I would go Mac OS if it supported the software I use so Vista it is. I guess I could go wintel and overclock a bit to make up the performance difference. The ASUS board is supposed to overclock very well.

Tony-S
23rd of November 2008 (Sun), 22:07
As for 64 bit on the Mac, their drivers are horrid on either 32 or 64 bit Vista. I advise to steer clear of the Mac if you want to run Vista.

They can't be too horrid. After all, at one time the fastest Vista notebook was a MacBook Pro according to PC World (http://www.pcworld.com/article/136649-3/in_pictures_the_most_notable_notebooks_of_2007.htm l). I occasionally boot my MBP into XP and it runs just fine.

Quad
24th of November 2008 (Mon), 22:09
So it looks like the actual experience in using Vista on a Mac tower is very low so I guess that alone says it is not somehting many actually do bother with (I know laptops/iMacs are different but the hardware there is so fixed that there would be no big challenges as long as the basic drivers exist) and that alone is a bit of a warnng that I should not venture into those waters. You know what they say about pioneers?

I am thinking that the total "computer experience" is going to be smoother for me on a wintel PC since I can get more choice in hardware on the PC side. Harddrives seem to be the big bottle neck to me in how smooth a machine works and SSD drives in RAID0 and such will make the machine seem faster than a slightly high CPU and FSB speed.
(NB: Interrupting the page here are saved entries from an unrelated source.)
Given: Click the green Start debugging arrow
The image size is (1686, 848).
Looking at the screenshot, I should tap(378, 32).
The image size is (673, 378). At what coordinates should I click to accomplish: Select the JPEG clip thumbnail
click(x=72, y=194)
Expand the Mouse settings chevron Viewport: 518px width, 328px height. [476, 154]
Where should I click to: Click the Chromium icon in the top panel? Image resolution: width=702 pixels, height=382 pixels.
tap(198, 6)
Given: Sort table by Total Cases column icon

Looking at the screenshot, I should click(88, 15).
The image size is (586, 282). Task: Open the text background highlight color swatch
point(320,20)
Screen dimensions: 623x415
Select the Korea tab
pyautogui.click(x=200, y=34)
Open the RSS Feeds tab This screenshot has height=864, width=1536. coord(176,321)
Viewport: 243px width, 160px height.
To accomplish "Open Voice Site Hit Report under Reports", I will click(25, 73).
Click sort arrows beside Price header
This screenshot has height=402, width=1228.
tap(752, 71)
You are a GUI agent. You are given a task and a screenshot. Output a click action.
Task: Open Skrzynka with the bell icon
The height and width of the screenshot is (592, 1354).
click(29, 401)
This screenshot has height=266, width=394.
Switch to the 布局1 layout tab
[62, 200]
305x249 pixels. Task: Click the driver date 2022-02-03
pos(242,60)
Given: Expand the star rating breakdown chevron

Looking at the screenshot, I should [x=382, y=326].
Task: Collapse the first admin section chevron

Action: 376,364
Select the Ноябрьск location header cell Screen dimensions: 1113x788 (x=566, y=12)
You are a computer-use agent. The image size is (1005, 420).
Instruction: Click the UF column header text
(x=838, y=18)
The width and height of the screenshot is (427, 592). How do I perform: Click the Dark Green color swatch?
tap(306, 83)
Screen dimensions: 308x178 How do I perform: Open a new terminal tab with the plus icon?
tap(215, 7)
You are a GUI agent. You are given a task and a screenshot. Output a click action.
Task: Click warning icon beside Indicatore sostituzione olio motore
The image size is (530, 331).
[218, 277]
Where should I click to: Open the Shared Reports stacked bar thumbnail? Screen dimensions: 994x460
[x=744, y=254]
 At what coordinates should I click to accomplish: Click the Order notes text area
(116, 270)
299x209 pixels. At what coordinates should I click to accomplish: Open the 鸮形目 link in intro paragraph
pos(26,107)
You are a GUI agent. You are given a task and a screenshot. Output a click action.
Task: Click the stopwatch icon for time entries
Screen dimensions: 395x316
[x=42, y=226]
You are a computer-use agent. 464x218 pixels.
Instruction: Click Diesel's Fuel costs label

Anyone want to tell me (from actual experience please) that this is not so. Still Mac being the cheaper hardware right now is a bit of an anomoly it seems if all the talk about Macs costing more is to be believed (I don't necessarily buy that since hardware is always a bit tricky to compare).

Tony-S
24th of November 2008 (Mon), 22:34
I think you ought to ask these questions at the Apple forums on Apple's support pages. I'm sure you'd get the answers you're looking for. I just run 32 bit XP on mine.